Request -> Pick up the blog text on f-stops and vaporkits below from its last sentence and write the next few paragraphs in the same voice.

Passage ->
▶
Tuesday, June 30, 2009

Fast Glass and f-stops

Fast glass is a photography term for a lens with a wide open f-stop. A lens with an f-stop that goes down to 2.8 or smaller is considered fast. While f-stop is a range of numbers, photographers usually only talk about the low end. I was using the zoom lens that I got with the camera body and it was a f-5.6 lens, which is slow, slow, slow.

F-stop is how far open the camera lens is to light, not what fraction of a second the camera lens is open to light. Imagine a pinhole in an air mattress. It's a teeny tiny hole, so the air will leave slowly. Pop open the valve on the air mattress and it goes flat in a couple of minutes. Drain that mattress by slashing it wide open with a knife and it will go flat in an instant. F-22 is a pinhole. F-5.6 is the valve. F-1.8 is a big slash. In photographic terms, I'd been limited to pinhole or valve. I wanted the slash of a low f-stop.

Where did f-stop numbers come from? They are a count of the number of times a circle could be fit into the area of the lens. Just like counting how many circles I could cut out of a single piece of paper. If I am cutting large circles, I can only get 2.8 circles. If I cut small circles, I can fit 22 of them in the same size piece of paper. I'm not cutting some small circles and some large ones from one sheet of paper, all my circles from a single piece of paper are the same size.

And if that wouldn't be enough to confuse a person, when I talk about f-stop and how I've set my camera, I stop down by using a high number, like f-18 or f-22. I go wide open with a low number, like f-2.8. That's because the f-stop number is describing the size of a circular hole in the center of the lens that can be made very big, at f-2.8, or it can be turned into a pinhole in the center of the lens, at f-22. I constrict it down to a small opening and say I've stopped way down.

Without the large opening of a low f-stop, it is harder to get enough light into my camera to get a good picture. I can keep the shutter open a long time and end up with blurry photos, or I can use a flash to get extra light and everything looks flat, because that's how flashes work. A third option is to push the ISO up above 800 and the photo will have speckles all over it, called noise. I can fix some of the noise with software like Noise Ninja, but I'd much rather not have it in the first place.

Fast zoom lenses are horribly expensive. I could easily buy a used car for the money I would spend on a fast zoom lens. I'd get f-2.8 and I'd be thrilled. A 50 mm fixed focus lens is famous for being super-duper fast and inexpensive, as far as lenses go. I got mine for $125.00 and I didn't shop around. I spotted it, I had to have it. The best f-stop is 1.8. I'm disgustingly happy.

Vaporkits?

Vaporware is software that hasn't been written yet. Or it is software that is supposed to have certain abilities and doesn't deliver them. Most commonly, it is software that is released later than the announced date and/or is missing functions that were promised. Vaporware is a bad word in the geek world.

I live on the east coast of the US so when it is early in the morning for me, it's still the middle of the night for a person living on the west coast. A kit that is to be released on Wednesday and actually is released on Wednesday morning on the west coast, shows up at lunchtime for me. If it's something I'm looking forward to, I'm a bit annoyed. Wednesday is half gone. I wanted that kit first thing in the morning! If I was awake at midnight, I probably checked the site, hoping it would be there.
◀
Collected data ->
▶
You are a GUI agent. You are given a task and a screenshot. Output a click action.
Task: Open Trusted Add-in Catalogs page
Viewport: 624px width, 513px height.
◀
Result below ->
In many web store applications, it is possible to upload an item for sale and set a date and time for when it will become available to the public. At the correct time, poof! the item is available for sale and the seller could be sound asleep. Or still having that first cup of coffee. Or halfway around the world in a completely different time zone entirely.

Saturday, June 20, 2009

Digital vs. Paper

There have been a couple of discussions on a forum I read regularly about how paper scrappers don't like digital scrappers. Or so it is perceived by digital scrappers.

The few reactions I've gotten about digital scrapping that some folks might hear as negative, I hear as fearful. People fear and think they dislike things they don't understand. People used to fear the telephone, electricity, automobiles, and the Internet in general. I remember trying to show folks on-line forums back in the 80's and they were negative and derisive. Now, they are regulars.

I say, just give it time. The paper scrappers that feared digital will end up using and understanding digital scrapping and won't think twice about it.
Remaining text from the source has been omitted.